Lead author contact information
Rachel A. Gordon, Associate Dean for Research and Administration, College of Health and Human Sciences, Northern Illinois University, 370 Wirtz Drive, DeKalb, IL 60115, rgordon@niu.edu.
Branigan et al. (2023) drew upon prior theory and research to conceptualize the importance of undertone for colorism research. Skin redness and yellowness, for instance, can be perceived as signals of attractiveness and health, although these colors’ momentary fluctuations due to emotions, diet, and sleep may mean that their social signaling is less stable than is skin’s darkness. Color science assessments of skin color commonly use dimensions of darkness-lightness, greenness-redness, and blueness-yellowness. Measured values for skin color fall within the red and yellow ranges of the latter dimensions.

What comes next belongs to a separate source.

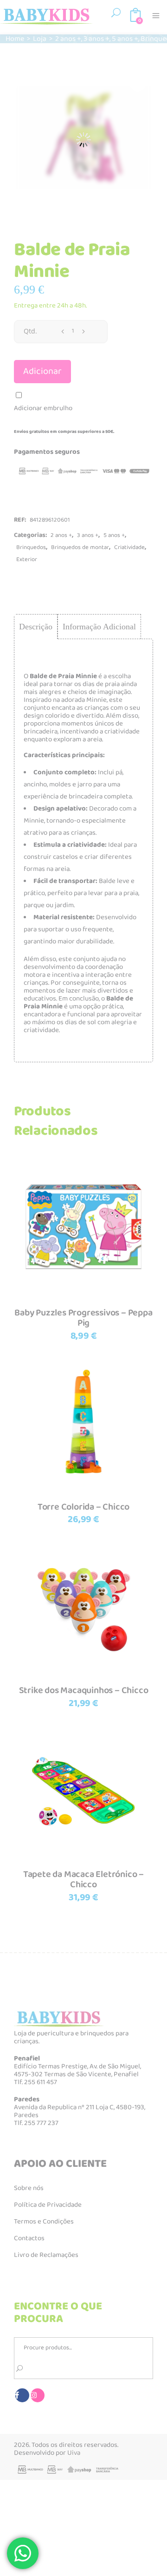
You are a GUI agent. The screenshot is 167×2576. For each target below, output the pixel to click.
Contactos (29, 2238)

Color science aims to understand and reproduce the ways humans see color (Logvinenko and Levin 2022). One important construct is illumination, the relative intensity of light across the spectrum of wavelengths. How people perceive an object’s color depends on its illumination. Various illuminants have been defined to represent different scenarios, such as those listed in the narrative (i.e., outdoors mid-day, known as D65; outdoors sunrise/sunset, D50; and, indoors incandescent, A).